Monsieur Le Ministre, si vous faisiez partie de ces 20%, comment réagiriez-vous si l'Etat vous abandonnait? Si les groupes privés de la santé vous refusaient l'accès au soin parce que vous leur coûteriez plus que vous ne leur rapporteriez? Si vous ne pouviez offrir à vos enfants, à vos parents, des soins de qualité, des soins empreints d'humanité (comme ceux que l'Hôpital Public et le secteur privé actuel essaient encore d'apporter à tous aujourd'hui)? Ne pourriez-vous pas devenir violent? Monsieur Le Ministre, méfiez-vous. Je ne suis pas certains que les forces de l'Ordre seront assez nombreuses pour contenir la vague qui submergerait notre pays si les plus pauvres ne pouvaient plus se soigner, ces mêmes forces de l'Ordre qui manquent de moyens et qui elles aussi ont parfois l'impression d'un manque de sens de leur métier dans la gouvernance telle qu'elle est menée aujourd'hui.

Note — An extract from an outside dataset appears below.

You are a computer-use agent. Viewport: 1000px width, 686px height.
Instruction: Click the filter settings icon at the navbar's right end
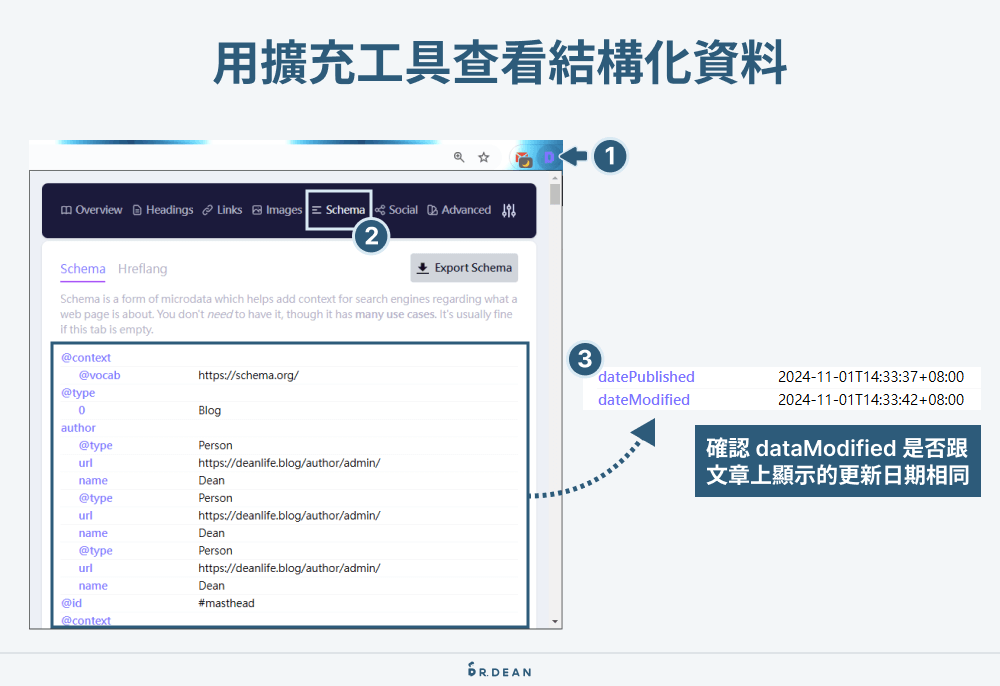(508, 209)
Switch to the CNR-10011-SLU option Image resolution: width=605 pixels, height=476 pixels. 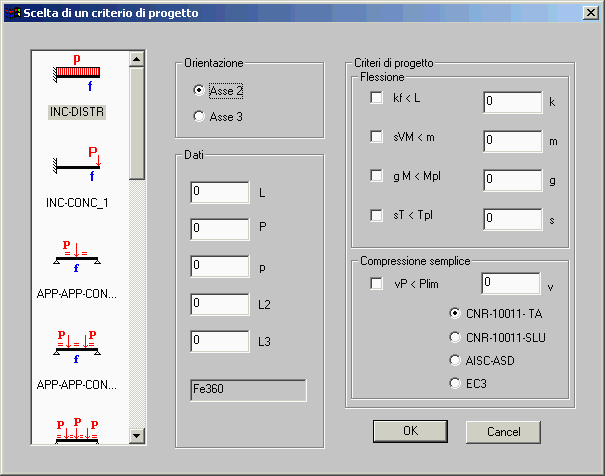[456, 337]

Il faut réformer le système de santé, c'est certain, mais pas le détruire. Bienheureux celui qui parierait sur un monde meilleur et solidaire qui renaîtrait des cendres de l'Hôpital Public. 

Monsieur Le Ministre des SOLIDARITES et de la SANTE, il est temps d'agir. Qu'êtes-vous prêt à faire aujourd'hui pour réellement sauver le système de santé français, son Hôpital Public? Accueillerez-vous demain les soignants et les usagers qui veulent sauver l'Hôpital Public ou resterez-vous indifférent à leurs cris d'alarme? Des Français vous attendent, Monsieur Le Ministre. Serez-vous présent à ce rendez-vous avec l'Histoire?